Brashen manages to sail Paragon to safety. Despite still loving Kennit, Paragon decides he must confront the pirate again. Paragon allows Amber to carve him a new face, lessening his madness somewhat. He tells the crew where they can find Kennit's mother, whom they take hostage along with Kyle (now mentally broken from his long-term isolation) before pursuing Vivacia again.

Malta decides to secure the Satrap's life by having him ally with Kennit. They board Vivacia with the promise that Jaimaillia will recognize Kennit's kingship of the Pirate Isles, but they are soon attacked by Jamaillian and Chalcedean ships attempting to assassinate the Satrap. During the battle, Tintaglia arrives with Reyn, dropping him off before leading the serpents away. The Satrap is captured; Kennit attempts to take him back and is mortally wounded. Paragon arrives in time for Kennit to die on his deck so that Paragon absorbs his memories and becomes complete. Wintrow takes command of Vivacia's crew while Althea chooses to reunite with Brashen. Kyle is killed by an arrow barrage as Paragon and Althea escape their attackers.
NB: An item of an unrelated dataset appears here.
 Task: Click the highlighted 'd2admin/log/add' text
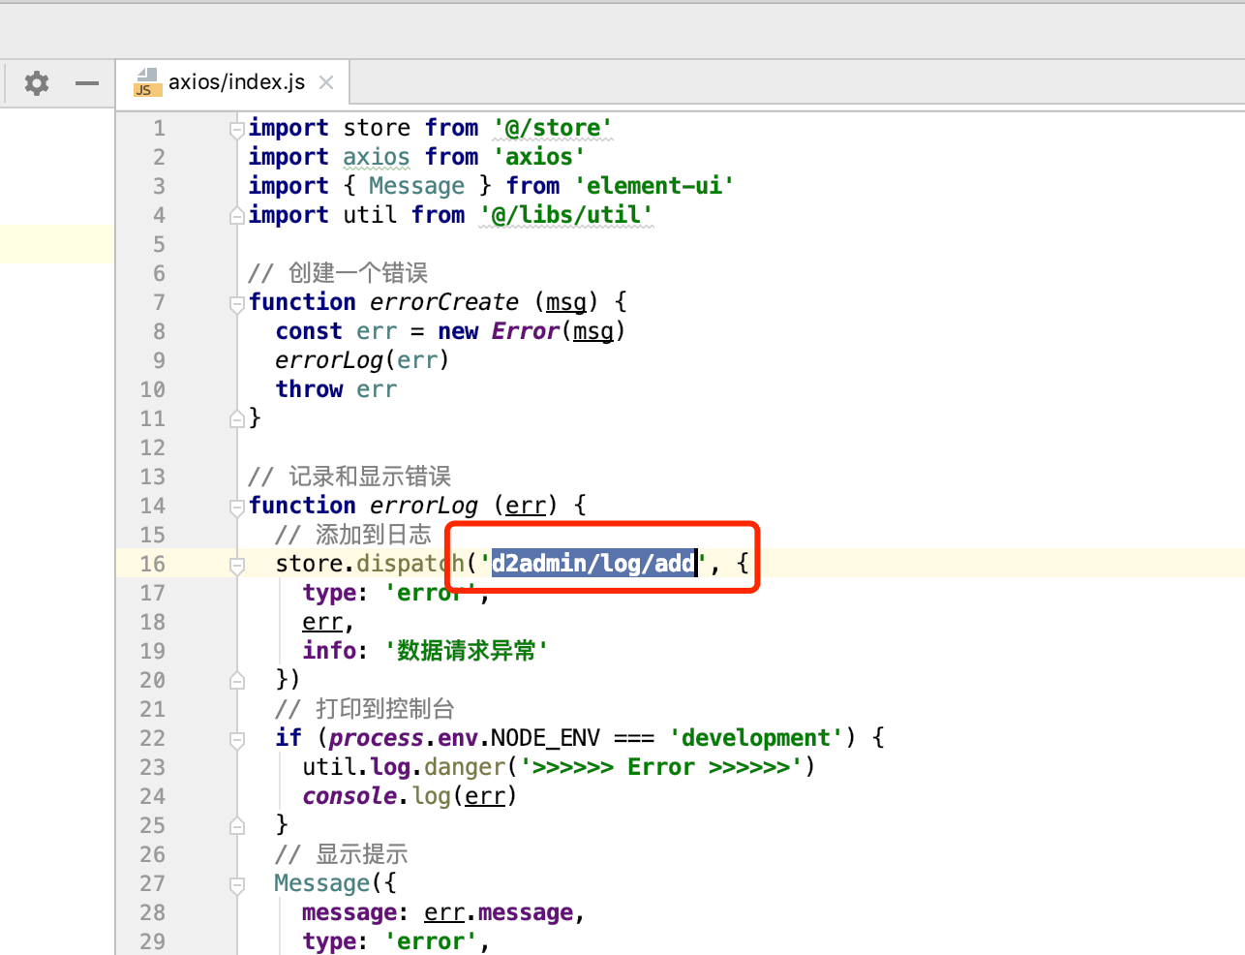(x=593, y=563)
In the aftermath, the Satrap is restored to power and an alliance is formed between the separate states of Jamaillia, Bingtown, and the Pirate Isles. Etta will rule as Pirate Queen with Wintrow's help until Kennit's child comes of age. Ronica, Keffria, and Serilla work to establish the new political order of Bingtown. Reyn and Malta, now engaged and becoming Elderlings, represent the Rain Wilders' and Tintaglia's interests. Althea is first mate to Brashen on Paragon, and the ship eventually helps her let go of the trauma of her rape. Wintrow captains Vivacia and helps Tintaglia lead the serpents to their cocooning grounds, where they prepare to become dragons.

==Reception==
Reviews of Ship of Destiny have varied, but were generally positive. Many reviewers have praised Hobb's writing skill with one stating in Ship of Destiny she "has woven her storylines and subplots into an extraordinarily vivid and complex tapestry." However, some reviewers felt the book was excessively long, referring to it as a "doorstop". Still, reviewers felt the book brought a satisfying conclusion to the Liveship Traders Trilogy.